If the story becomes difficult to follow, the difficulty is by design. The experimental Killer Soup ensures a riveting ride and makes no promises about the destination. For a while it works out well. Chaubey’s keen eye for detail and the writing (Unaiza Merchant, Harshad Nalawade, Anant Tripathi and Chaubey are credited) make moments out of nothing. It only helps that the actors on display are all at the peak of their craft. There is only one thing better than a Bajpayee performance and that is Bajpayee performing (as a) drunk. As the timid Umesh, unwittingly drawn into the family mess and eager only to live with Swathi, the actor’s comic timing is pitch-perfect. There are scenes which are made infinitely funnier by his hand movements or the way he stresses on a word (he says ‘fuck all’ like it is both a compliment and an insult).

Detail from the poster for Killer Soup. Netflix
Detail from the poster for Killer Soup. Netflix

It is also a delight to see actors like Nassar and Sayaji Shinde, routinely stereotyped in Hindi films as the ‘bad guys’, being given meatier roles. Then there is Konkona SenSharma who can make lines sing by just mouthing them. As Swathi, who is ill-treated and overlooked by all the men in the family but determined to make her existence count, the actor is excellent. It is she who leads this tale of revenge with a singular want of being seen and treated better.

But any outing which relies on whimsy also runs the risk of running out of it. The tricks start to show and the laughs become less frequent. The madness becomes the method and ingenuity gets overshadowed by indulgence. Across its duration, Killer Soup tends to get lost in the maze of its own creation. After the fifth episode Chaubey becomes only more fanciful with the narrative (Nina Simone’s “Summerman” draws curtain on one) and the pace slackens. The threads tie up by the end, a little too late.

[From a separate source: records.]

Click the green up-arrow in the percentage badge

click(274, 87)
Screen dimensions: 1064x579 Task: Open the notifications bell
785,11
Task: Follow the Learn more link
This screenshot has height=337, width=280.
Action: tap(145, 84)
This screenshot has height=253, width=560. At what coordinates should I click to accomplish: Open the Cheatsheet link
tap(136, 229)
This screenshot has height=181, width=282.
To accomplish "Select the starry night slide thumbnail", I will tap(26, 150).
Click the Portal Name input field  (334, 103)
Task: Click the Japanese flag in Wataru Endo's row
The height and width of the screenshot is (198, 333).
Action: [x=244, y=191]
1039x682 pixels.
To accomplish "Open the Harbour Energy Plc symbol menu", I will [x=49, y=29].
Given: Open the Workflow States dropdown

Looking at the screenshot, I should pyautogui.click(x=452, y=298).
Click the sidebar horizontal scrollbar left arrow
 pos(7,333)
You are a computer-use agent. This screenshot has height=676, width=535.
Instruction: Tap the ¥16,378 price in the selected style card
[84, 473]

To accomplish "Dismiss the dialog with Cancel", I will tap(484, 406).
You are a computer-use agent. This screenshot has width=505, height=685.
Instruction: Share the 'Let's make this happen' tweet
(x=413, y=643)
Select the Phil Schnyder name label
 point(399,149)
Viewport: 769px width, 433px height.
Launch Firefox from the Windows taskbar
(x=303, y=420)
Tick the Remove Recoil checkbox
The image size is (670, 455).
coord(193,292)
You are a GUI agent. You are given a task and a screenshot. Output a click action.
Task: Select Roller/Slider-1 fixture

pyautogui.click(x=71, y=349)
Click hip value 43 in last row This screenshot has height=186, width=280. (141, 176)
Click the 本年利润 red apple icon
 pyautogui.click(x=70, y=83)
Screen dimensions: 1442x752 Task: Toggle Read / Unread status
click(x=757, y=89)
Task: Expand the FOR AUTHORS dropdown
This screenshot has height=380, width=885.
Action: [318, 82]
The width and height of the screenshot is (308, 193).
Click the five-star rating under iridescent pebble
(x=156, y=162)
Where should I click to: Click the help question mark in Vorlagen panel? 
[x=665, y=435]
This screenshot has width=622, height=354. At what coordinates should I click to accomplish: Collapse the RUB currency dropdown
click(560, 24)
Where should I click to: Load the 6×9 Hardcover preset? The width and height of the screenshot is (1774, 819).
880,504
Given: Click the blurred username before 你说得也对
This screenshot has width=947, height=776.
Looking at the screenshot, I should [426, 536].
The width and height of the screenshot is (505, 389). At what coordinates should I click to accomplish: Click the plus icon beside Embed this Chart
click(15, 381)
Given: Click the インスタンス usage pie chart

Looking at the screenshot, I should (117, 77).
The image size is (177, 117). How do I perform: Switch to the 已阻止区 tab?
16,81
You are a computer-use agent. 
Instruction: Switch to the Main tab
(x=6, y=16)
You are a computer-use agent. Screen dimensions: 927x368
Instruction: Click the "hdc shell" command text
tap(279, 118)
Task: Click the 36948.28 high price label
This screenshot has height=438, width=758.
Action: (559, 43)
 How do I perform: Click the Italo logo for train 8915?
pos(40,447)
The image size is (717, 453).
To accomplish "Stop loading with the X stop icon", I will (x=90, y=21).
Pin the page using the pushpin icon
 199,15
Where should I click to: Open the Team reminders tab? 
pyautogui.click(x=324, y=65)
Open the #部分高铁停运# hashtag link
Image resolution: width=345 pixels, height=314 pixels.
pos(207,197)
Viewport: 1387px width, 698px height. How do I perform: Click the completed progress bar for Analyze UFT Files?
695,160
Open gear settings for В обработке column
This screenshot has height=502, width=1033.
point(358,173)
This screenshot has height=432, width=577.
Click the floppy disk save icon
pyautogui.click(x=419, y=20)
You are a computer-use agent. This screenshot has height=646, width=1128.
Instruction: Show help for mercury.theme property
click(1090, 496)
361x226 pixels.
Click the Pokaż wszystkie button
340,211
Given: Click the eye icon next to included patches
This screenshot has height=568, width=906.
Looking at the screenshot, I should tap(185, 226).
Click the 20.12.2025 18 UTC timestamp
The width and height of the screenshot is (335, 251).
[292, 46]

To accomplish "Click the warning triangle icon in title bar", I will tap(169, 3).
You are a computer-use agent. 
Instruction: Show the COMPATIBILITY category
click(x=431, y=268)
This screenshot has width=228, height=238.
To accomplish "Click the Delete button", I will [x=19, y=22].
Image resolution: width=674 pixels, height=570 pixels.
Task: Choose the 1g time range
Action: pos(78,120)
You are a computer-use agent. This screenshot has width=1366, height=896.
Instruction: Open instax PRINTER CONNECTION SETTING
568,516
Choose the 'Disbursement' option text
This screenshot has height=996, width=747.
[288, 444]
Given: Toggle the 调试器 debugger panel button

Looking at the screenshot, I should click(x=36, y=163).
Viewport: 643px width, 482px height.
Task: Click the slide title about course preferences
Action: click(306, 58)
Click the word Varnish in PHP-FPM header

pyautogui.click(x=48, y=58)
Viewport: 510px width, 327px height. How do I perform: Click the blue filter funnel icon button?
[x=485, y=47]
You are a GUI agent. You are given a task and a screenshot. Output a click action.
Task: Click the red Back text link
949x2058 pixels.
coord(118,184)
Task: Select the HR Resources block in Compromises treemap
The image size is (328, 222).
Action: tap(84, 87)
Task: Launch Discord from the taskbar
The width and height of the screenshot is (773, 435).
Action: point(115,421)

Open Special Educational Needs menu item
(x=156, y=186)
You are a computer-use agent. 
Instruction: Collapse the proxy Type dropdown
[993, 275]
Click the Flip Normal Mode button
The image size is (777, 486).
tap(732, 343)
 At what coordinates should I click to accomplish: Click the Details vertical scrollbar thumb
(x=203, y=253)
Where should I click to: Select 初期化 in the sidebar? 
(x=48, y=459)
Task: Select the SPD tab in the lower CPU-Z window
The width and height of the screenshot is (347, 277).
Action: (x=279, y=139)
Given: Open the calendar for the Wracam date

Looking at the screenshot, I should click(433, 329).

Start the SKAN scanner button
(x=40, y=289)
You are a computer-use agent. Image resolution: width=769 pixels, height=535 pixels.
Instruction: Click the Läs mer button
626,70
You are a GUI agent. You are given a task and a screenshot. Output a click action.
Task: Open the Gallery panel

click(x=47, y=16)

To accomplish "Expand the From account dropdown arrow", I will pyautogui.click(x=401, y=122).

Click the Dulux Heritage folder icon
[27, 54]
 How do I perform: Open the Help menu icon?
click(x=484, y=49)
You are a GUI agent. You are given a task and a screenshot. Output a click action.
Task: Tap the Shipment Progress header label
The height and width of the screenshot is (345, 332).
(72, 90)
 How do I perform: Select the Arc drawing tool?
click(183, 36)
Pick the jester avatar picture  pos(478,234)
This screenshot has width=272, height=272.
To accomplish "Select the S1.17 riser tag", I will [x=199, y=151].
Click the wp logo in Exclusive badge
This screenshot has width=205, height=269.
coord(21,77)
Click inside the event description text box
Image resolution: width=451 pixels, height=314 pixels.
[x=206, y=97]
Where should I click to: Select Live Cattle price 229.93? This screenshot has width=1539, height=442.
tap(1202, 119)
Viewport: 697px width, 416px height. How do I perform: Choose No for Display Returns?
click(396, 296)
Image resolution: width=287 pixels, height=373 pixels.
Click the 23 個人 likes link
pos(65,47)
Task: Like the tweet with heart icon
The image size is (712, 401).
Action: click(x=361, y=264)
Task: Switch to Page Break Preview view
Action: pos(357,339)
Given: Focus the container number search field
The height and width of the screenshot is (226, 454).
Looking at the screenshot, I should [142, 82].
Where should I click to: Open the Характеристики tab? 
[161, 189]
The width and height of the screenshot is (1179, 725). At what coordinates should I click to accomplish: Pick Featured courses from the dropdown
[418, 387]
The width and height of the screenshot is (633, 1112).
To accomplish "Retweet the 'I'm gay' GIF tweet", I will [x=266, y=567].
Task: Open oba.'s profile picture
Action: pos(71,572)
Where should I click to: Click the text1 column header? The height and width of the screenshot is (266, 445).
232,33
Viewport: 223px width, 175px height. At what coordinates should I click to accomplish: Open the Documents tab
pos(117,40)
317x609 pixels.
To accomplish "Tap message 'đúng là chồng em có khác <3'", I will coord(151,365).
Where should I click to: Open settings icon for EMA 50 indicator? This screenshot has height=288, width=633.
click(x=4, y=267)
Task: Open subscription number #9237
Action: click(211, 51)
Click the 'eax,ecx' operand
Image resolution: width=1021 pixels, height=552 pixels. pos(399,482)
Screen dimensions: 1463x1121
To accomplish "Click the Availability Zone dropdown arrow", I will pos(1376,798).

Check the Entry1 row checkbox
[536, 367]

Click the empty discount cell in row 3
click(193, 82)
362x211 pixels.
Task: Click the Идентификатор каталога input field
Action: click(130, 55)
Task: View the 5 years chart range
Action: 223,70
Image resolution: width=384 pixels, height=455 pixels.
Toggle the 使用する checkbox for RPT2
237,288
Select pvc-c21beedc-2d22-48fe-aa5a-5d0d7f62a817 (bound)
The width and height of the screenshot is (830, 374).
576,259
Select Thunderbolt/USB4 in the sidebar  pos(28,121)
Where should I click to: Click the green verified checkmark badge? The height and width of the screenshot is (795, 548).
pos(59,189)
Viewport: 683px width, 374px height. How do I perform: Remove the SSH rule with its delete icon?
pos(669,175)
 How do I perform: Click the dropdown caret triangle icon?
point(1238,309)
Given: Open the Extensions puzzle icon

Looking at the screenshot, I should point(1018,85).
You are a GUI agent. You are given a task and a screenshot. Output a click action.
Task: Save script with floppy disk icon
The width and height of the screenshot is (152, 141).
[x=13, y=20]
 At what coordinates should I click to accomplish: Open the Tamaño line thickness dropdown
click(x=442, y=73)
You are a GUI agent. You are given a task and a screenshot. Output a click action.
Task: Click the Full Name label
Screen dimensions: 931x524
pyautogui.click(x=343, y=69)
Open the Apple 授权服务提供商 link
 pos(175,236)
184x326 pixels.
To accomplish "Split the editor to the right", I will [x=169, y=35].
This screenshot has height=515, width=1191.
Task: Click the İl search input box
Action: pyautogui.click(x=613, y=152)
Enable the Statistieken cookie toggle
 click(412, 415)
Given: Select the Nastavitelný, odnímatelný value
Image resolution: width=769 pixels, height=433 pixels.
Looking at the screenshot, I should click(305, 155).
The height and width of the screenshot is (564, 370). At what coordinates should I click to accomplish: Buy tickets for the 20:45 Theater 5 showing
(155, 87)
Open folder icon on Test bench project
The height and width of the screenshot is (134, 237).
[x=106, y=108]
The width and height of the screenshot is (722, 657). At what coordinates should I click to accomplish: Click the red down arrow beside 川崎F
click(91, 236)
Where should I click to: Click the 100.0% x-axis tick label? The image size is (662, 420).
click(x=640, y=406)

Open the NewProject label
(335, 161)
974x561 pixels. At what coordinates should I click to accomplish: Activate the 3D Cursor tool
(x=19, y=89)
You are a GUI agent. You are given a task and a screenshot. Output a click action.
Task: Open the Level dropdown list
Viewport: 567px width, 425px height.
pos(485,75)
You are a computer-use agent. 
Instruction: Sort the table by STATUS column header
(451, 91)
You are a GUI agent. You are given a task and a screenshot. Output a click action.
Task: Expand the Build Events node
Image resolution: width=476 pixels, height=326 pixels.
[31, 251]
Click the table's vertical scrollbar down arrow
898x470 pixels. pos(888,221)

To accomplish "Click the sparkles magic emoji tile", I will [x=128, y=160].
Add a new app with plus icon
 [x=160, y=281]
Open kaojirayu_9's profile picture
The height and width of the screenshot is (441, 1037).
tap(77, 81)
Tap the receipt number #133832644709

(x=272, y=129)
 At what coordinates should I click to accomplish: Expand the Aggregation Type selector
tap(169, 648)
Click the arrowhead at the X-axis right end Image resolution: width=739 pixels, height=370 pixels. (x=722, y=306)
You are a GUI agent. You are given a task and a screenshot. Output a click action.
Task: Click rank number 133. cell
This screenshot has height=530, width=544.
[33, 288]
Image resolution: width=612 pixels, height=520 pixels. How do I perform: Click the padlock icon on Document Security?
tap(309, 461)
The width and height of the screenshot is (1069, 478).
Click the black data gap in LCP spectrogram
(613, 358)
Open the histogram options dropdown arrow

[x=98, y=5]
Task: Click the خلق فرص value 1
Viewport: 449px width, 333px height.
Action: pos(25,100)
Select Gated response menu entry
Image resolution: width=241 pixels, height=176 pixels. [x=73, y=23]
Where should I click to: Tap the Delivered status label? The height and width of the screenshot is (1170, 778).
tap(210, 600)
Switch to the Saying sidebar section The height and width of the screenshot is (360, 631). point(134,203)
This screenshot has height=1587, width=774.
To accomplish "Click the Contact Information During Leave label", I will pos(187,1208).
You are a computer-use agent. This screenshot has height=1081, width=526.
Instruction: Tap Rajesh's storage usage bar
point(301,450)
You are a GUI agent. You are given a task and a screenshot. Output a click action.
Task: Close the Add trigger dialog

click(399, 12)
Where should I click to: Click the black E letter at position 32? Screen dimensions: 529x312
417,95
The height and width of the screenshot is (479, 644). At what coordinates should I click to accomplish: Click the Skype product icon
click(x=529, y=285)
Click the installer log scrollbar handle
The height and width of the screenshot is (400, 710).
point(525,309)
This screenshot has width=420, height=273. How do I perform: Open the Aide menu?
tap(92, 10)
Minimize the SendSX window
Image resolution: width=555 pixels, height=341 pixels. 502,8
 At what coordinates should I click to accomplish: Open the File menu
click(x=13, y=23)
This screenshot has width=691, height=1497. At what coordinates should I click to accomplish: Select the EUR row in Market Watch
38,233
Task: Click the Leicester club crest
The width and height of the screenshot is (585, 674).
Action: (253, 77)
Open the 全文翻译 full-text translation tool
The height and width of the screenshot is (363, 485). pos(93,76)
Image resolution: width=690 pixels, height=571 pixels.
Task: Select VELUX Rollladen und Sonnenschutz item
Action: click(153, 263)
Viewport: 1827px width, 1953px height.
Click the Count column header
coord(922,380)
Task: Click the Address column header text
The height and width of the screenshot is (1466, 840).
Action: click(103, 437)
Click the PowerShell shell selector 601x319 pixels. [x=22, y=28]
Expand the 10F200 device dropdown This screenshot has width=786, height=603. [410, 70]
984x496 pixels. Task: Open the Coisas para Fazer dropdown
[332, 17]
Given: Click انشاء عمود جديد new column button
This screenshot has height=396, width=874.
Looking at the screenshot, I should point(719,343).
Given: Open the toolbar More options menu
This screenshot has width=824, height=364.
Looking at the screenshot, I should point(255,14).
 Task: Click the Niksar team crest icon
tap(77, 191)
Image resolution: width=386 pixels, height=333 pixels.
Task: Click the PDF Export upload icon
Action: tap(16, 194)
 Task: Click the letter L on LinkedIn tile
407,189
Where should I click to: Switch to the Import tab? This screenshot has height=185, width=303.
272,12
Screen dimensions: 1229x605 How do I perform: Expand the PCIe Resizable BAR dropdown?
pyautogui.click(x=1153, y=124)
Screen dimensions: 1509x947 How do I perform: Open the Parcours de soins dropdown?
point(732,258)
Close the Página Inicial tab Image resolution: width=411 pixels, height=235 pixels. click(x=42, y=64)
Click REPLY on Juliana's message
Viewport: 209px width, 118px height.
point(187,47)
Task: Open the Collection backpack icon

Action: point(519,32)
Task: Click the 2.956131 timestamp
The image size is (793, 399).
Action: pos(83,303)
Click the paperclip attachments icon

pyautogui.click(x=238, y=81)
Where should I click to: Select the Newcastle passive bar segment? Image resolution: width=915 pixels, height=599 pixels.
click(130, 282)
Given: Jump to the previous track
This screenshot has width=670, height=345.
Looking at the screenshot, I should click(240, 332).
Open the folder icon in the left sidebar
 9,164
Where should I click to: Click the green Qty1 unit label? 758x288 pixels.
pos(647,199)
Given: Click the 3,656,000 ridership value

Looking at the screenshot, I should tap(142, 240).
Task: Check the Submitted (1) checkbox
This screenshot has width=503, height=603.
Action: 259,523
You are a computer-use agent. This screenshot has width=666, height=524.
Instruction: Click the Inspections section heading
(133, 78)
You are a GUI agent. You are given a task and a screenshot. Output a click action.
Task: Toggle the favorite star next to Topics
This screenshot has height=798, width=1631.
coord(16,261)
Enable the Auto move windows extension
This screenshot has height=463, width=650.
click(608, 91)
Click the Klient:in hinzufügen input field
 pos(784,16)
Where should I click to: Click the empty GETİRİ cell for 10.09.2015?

Thus, the one way of looking at Killer Soup is marvelling at the concoction of the journey the filmmaker has painstakingly crafted. The other way of looking at this story of control and revenge is to view it as a revisitation of William Shakespeare’s Macbeth. There are ghosts and witches, there are prophecies and the death of a young man that strengthens the resolve of his father (in this case a fatherly figure) to avenge his killing. And at its core, there is a struggle for power. But Chaubey adapts it by letting Lady Macbeth, a character prone to guilt and madness in the original text, take centrestage. It is Umesh, lower-caste and too attuned to being exploited, who is inflicted by fear. It is he who wants to elope with Swathi. But egged on belittlement and disrespect, she marches on undeterred to accomplish her dream of opening a restaurant and feeding people her soup by any means.

The most intriguing aspect of Killer Soup is the way Chaubey (who was an AD on Vishal Bharadwaj’s Maqbool, another adaptation of Macbeth) chooses to revisit the text. It is not as much the way he does it as the way he undoes it. He retells the play by puncturing holes in it. Much like its source, Killer Soup is stained by blood (people die all the time though no one is killed) but the way they are carried out speaks more of Chaubey’s intent to play with the text than stringently follow it. The series concludes as an anti-adaptation of Macbeth if there ever was one, with the filmmaker outlining the futility of fighting for power in this world, when it is a woman who’s doing the wrestling.